In the records, change "Συλλαλητήριο" to "Διαδήλωση" in the lines between the one containing "Μετρηθήκαμε και είμαστε" and the one containing "Νοεμβρίου (124, 556)", inclusive. Give back only those lines, with nothing else altered.
#### EXCERPTED DATA
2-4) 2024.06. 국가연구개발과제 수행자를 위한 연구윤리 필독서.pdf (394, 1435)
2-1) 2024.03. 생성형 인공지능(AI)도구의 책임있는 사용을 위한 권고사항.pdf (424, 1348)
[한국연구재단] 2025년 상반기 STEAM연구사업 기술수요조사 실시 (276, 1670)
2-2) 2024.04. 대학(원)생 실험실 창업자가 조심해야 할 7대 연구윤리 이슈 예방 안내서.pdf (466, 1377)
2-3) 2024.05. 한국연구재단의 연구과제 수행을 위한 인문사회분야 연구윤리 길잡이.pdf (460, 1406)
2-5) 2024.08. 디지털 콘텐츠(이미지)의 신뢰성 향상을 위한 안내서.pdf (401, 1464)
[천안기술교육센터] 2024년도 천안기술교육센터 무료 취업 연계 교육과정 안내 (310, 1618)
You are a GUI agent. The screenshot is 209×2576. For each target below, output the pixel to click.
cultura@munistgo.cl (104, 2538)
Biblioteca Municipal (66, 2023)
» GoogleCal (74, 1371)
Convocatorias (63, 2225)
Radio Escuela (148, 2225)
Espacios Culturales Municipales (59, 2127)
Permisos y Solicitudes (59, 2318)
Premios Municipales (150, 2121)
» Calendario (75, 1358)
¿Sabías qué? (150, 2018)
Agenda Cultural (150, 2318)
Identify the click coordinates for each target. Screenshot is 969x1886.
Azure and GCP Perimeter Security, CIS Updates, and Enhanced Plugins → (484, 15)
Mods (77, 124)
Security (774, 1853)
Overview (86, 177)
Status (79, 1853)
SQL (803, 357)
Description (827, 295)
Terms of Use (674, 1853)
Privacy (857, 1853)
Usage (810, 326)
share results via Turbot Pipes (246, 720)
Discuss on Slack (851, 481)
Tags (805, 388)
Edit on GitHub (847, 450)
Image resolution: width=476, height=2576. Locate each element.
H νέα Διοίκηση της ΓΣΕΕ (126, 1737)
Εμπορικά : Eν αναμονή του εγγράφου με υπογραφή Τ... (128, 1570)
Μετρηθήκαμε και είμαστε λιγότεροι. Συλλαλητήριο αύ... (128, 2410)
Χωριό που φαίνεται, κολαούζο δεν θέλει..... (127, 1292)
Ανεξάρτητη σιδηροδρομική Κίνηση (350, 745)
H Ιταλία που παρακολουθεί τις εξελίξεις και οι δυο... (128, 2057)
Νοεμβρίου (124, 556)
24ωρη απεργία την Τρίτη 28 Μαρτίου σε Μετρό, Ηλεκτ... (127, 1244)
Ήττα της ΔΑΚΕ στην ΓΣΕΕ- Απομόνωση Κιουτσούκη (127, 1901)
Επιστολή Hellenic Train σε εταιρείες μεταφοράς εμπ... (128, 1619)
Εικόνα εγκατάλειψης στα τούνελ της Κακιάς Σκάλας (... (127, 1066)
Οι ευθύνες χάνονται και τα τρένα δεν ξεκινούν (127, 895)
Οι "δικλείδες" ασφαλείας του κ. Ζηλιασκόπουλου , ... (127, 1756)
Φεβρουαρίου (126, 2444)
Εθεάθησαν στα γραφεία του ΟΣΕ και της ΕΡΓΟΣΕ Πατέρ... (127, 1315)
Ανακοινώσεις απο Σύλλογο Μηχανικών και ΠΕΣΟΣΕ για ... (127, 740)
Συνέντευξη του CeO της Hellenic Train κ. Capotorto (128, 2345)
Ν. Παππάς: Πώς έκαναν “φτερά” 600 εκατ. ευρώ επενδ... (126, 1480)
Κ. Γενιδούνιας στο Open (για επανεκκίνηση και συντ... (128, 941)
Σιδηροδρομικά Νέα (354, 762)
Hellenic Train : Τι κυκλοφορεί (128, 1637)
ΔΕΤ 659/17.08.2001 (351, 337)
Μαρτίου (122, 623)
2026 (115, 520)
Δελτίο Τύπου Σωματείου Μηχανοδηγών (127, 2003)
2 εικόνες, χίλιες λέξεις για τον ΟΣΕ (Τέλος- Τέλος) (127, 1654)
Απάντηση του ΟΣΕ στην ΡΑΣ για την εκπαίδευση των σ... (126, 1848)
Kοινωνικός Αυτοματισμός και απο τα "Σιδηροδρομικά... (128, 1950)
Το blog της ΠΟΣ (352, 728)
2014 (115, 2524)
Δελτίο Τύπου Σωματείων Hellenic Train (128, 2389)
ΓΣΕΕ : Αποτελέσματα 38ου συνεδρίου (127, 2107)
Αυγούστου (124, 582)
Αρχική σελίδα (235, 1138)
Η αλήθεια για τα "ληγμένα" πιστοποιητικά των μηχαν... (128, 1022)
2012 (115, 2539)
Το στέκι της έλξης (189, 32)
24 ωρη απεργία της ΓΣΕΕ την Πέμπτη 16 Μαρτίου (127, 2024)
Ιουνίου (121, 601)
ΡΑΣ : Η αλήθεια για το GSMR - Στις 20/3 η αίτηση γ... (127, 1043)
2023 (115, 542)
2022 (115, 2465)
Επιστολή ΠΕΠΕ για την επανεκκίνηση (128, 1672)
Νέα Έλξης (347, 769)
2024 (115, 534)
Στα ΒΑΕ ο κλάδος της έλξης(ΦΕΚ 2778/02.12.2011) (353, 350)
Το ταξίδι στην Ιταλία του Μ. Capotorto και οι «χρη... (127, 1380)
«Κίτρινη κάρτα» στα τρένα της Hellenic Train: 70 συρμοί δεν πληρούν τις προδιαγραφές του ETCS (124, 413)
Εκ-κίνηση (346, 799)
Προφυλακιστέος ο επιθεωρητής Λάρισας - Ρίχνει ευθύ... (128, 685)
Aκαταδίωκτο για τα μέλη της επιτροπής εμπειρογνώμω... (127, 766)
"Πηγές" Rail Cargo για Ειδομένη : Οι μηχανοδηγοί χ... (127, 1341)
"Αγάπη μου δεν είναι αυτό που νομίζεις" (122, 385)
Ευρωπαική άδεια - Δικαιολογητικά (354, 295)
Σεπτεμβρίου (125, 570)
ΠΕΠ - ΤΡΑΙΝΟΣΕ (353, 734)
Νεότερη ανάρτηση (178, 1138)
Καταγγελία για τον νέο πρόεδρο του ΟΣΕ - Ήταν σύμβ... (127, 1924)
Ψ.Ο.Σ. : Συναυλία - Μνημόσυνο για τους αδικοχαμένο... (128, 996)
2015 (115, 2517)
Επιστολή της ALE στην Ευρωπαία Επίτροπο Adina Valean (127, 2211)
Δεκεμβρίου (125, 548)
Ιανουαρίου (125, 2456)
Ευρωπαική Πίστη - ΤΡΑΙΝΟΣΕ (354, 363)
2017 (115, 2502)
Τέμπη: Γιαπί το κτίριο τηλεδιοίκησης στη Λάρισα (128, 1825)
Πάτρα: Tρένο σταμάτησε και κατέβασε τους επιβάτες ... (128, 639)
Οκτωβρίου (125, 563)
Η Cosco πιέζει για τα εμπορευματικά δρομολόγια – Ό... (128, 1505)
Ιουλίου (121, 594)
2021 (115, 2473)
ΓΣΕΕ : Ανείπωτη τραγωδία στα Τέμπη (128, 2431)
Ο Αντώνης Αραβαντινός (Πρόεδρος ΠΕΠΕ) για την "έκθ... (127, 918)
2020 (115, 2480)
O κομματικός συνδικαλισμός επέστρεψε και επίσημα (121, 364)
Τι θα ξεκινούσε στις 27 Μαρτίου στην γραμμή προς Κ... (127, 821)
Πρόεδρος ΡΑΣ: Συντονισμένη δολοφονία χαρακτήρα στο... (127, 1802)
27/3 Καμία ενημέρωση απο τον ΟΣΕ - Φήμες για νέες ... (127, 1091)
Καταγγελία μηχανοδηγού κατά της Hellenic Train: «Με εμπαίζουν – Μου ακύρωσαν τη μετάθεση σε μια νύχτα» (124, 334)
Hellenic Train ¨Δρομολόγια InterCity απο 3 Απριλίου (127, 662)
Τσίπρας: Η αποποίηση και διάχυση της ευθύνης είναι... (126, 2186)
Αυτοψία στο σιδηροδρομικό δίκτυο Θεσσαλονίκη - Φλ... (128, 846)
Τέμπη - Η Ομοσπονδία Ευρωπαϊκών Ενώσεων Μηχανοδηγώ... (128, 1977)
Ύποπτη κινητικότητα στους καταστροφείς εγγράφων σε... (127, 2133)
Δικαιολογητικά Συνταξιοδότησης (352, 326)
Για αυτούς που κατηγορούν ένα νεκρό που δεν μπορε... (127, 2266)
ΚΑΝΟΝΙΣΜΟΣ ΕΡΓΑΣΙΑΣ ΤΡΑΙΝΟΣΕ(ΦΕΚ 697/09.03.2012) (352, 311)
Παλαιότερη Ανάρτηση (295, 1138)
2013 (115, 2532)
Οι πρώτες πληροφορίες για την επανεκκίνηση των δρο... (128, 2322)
########
_RESPONSE BELOW_
Μετρηθήκαμε και είμαστε λιγότεροι. Διαδήλωση αύ... (128, 2410)
Χωριό που φαίνεται, κολαούζο δεν θέλει..... (127, 1292)
Ανεξάρτητη σιδηροδρομική Κίνηση (350, 745)
H Ιταλία που παρακολουθεί τις εξελίξεις και οι δυο... (128, 2057)
Νοεμβρίου (124, 556)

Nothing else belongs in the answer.